Wilbroad Mutale, MBChB, PhD, Douglas C Heimburger, MD, MS
Funding Agency: NIH
Grant Number: 5D43 TW009744

UVP trains Zambian PhD- and postdoctoral HIV researchers, equipping them with research skills in non-communicable complications and comorbidities of HIV, while expanding the University of Zambia (UNZA) / University Teaching Hospital's (UTH) research training and investigative capacities.

Xiao-Ou Shu, Setiawan, Veronica (USC)
Funding Agency:  NCI
Grant Number: R01 CA227133

Detecting pancreatic cancer at an early, asymptomatic stage is a top priority for reducing incidence and mortality of this most fatal disease. This multi-center study utilizes pre-diagnostic blood samples collected in the Prostate, Lung, Colorectal and Ovarian (PLCO) Cancer Screening Trial, Southern Community Cohort Study (SCCS), Multiethnic Cohort Study (MEC), Shanghai Women's Health Study (SWHS), and Shanghai Men's Health Study (SMHS) to discover and validate circulating microRNAs as biomarkers for pancreatic cancer early detection and risk assessment. (Research activities are ongoing.)

Xiao-Ou Shu
Funding Agency: NCI            
Grant Number: T32 CA160056

This NCI-funded training program is designed to build an elite class of epidemiologists to lead multidisciplinary collaborative research in cancer. The program delivers individualized didactic and research training to equip postdoctoral fellows from a variety of disciplines with the methodological tools, practical laboratory and survey-research knowledge, and hands-on research and grant writing experience necessary to launch independent careers in the molecular and genetic epidemiology of cancer. For more information, please visit: https://www.vumc.org/magec/welcome. (Research activities are ongoing.)

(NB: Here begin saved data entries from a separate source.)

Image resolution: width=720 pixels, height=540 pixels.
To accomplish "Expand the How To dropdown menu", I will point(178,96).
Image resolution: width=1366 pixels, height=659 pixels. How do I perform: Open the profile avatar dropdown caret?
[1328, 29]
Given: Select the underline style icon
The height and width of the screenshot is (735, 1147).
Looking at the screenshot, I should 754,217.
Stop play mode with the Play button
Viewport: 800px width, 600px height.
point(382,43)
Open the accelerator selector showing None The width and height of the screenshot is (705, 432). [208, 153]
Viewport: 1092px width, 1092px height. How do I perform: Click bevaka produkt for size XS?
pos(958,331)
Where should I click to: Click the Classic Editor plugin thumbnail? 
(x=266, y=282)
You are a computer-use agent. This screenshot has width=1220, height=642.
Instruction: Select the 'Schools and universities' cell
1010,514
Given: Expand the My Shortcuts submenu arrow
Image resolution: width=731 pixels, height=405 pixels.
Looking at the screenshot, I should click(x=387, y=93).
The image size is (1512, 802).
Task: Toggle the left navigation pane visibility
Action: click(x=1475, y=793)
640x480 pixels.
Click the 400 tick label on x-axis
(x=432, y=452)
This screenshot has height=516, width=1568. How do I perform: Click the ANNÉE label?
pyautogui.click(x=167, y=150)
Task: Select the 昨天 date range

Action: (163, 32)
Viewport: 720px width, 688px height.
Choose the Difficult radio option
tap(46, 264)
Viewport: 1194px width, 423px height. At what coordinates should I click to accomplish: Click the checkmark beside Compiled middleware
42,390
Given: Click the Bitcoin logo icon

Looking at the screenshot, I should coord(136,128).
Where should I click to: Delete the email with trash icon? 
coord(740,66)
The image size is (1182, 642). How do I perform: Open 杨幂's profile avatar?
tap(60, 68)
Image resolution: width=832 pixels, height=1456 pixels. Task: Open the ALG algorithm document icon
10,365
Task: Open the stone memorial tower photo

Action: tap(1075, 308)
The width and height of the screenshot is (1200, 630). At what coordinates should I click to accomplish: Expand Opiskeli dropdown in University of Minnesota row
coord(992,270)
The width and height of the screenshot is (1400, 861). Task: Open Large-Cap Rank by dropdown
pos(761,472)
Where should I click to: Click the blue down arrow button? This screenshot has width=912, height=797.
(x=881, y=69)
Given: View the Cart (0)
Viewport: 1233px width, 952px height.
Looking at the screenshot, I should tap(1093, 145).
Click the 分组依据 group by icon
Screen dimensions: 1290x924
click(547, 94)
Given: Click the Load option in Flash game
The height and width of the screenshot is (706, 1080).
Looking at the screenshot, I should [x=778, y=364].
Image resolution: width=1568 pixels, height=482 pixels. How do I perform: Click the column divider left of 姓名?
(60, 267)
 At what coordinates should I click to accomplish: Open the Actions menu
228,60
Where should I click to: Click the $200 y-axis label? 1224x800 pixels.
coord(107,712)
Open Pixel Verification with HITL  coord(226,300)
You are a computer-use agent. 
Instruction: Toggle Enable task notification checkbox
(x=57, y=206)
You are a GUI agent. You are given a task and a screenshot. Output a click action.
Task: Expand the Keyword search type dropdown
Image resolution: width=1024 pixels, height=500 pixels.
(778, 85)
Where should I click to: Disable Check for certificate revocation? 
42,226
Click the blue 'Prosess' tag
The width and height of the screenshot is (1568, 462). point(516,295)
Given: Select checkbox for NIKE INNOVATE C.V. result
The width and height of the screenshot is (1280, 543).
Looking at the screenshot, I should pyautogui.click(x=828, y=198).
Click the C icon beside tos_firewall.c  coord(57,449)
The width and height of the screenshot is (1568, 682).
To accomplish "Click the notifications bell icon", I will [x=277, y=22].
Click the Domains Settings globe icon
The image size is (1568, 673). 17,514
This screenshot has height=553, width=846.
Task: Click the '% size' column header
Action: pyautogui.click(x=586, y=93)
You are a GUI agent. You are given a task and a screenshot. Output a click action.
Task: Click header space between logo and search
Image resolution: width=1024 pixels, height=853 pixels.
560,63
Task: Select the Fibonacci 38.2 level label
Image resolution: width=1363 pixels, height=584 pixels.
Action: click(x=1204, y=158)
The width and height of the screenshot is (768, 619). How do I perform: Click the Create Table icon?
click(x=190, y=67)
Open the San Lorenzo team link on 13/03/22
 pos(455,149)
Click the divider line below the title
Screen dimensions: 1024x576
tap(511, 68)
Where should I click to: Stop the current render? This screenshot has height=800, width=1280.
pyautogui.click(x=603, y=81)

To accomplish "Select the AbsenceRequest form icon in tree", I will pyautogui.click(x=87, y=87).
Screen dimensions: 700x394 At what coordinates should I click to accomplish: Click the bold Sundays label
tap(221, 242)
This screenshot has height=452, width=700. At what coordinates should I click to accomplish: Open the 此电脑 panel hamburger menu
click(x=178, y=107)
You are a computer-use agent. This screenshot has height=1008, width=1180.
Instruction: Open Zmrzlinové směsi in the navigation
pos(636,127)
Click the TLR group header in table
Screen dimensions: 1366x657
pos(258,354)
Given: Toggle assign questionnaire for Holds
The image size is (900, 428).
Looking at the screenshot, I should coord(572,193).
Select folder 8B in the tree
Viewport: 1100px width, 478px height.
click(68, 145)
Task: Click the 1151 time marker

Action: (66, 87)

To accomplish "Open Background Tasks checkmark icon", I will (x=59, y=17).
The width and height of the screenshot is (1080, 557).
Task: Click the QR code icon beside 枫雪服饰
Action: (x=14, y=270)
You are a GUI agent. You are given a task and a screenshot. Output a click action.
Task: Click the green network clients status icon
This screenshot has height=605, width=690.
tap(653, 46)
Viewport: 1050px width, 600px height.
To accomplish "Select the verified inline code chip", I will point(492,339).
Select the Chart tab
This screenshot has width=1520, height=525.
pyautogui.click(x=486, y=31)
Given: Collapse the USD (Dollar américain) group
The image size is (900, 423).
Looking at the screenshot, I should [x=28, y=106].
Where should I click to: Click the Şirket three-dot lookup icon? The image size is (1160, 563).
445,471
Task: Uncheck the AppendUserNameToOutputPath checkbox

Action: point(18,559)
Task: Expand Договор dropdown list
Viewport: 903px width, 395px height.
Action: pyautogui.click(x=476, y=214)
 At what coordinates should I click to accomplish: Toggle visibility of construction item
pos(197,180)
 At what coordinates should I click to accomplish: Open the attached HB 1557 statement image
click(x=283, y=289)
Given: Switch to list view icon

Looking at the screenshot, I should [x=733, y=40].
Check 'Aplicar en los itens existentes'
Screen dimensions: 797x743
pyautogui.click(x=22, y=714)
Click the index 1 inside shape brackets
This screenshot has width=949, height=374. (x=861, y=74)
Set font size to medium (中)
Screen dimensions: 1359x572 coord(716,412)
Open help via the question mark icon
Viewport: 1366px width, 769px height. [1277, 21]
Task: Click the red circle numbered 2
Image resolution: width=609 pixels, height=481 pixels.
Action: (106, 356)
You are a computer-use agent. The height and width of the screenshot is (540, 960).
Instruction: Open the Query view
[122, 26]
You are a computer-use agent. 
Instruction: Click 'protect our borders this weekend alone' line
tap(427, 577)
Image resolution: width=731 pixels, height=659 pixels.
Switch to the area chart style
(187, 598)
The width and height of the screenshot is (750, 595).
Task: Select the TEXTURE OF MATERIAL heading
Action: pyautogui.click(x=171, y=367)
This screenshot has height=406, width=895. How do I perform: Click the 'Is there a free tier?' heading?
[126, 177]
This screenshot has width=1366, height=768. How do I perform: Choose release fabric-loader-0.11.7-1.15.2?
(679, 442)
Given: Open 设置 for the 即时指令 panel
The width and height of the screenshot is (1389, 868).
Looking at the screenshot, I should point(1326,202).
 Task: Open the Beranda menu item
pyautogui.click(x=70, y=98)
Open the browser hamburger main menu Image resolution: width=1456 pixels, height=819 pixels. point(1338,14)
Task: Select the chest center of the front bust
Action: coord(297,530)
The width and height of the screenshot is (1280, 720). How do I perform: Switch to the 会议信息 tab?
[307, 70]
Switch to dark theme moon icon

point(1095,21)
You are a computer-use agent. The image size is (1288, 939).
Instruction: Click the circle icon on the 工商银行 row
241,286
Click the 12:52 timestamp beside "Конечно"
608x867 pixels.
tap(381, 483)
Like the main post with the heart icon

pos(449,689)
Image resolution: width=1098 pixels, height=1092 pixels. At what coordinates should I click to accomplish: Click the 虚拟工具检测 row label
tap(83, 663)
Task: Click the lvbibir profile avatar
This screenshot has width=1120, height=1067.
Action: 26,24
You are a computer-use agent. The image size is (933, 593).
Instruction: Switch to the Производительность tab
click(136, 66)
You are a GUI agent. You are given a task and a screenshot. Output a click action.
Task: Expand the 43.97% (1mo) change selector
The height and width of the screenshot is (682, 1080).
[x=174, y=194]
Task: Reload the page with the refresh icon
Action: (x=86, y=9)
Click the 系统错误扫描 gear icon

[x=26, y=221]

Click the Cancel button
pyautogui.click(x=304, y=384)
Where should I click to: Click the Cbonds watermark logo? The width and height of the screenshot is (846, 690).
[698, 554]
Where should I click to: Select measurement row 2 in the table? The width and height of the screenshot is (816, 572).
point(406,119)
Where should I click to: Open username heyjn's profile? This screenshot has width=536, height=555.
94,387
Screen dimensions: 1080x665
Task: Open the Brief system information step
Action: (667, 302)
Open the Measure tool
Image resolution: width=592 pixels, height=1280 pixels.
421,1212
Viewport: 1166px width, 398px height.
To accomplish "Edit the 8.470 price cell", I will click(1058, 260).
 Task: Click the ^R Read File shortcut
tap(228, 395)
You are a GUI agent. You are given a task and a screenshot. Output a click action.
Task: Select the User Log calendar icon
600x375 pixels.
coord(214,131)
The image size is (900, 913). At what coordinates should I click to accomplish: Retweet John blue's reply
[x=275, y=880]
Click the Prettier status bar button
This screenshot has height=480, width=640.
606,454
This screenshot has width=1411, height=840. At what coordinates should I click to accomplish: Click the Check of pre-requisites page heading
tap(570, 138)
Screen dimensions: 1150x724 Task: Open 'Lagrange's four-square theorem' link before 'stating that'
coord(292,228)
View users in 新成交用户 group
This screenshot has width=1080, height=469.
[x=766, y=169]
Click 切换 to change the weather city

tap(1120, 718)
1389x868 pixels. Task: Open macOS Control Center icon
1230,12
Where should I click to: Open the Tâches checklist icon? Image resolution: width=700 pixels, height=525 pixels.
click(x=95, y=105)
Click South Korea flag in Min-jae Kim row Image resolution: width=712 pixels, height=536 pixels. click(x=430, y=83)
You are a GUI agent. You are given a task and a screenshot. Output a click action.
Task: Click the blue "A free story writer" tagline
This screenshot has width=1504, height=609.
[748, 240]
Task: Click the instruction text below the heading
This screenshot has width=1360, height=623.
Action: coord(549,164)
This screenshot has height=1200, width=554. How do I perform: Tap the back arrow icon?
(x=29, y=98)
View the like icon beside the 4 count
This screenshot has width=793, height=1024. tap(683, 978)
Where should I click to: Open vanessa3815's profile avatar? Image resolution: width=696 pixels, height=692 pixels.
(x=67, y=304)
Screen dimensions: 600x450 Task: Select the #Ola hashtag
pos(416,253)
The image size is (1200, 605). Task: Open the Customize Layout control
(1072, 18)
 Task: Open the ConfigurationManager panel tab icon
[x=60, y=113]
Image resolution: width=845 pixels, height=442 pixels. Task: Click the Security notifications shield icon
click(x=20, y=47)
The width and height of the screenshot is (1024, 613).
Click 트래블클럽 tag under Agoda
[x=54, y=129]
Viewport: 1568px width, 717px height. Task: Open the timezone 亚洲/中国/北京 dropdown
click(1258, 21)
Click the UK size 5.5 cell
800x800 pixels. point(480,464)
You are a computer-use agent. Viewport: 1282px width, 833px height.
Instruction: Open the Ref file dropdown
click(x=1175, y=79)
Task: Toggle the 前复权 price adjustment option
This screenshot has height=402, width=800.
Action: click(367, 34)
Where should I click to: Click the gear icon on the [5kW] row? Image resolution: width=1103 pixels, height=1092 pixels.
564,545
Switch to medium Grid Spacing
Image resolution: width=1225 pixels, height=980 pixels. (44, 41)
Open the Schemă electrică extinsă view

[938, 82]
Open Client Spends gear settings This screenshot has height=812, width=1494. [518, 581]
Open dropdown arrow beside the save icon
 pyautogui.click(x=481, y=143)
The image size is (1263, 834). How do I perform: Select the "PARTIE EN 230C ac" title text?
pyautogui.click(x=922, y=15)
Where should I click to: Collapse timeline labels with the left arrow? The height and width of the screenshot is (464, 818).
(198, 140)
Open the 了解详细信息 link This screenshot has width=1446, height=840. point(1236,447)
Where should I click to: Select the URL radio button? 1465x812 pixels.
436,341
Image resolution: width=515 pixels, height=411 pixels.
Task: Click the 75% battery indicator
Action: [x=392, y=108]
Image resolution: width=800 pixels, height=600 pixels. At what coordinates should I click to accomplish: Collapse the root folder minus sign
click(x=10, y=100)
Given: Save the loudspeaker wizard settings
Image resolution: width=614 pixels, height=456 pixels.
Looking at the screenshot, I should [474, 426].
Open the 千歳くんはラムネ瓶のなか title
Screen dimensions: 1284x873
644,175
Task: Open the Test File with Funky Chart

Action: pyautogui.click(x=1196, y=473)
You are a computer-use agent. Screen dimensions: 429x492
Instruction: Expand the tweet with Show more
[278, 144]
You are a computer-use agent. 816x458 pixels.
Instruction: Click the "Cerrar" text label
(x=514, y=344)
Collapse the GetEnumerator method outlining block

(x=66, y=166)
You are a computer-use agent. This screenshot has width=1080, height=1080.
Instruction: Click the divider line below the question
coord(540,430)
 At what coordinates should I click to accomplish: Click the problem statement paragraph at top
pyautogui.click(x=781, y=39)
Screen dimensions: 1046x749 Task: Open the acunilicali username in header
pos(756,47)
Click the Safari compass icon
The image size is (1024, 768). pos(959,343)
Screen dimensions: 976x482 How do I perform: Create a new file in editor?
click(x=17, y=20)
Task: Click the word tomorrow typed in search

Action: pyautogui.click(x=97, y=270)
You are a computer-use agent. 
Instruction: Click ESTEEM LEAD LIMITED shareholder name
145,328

Douglas C Heimburger, MD, MS, Muktar Aliyu, MBBS, DrPH
Funding Agency: NIH/NIAID
Grant Number: 2D43 TW009337

Vanderbilt-Emory-Cornell-Duke (VECD) is one of six consortia that comprise the Fogarty Global Health Program for Fellows and Scholars. The purpose of this program is to provide mentored global health research training opportunities in low- and middle-income countries (LMICs) for pre- and post-doctoral candidates from the U.S. and LMICs. The program is sponsored by the Fogarty International Center (FIC) and several collaborating Institutes and Centers at the National Institutes of Health (NIH). Multiple training sites are available through VECD.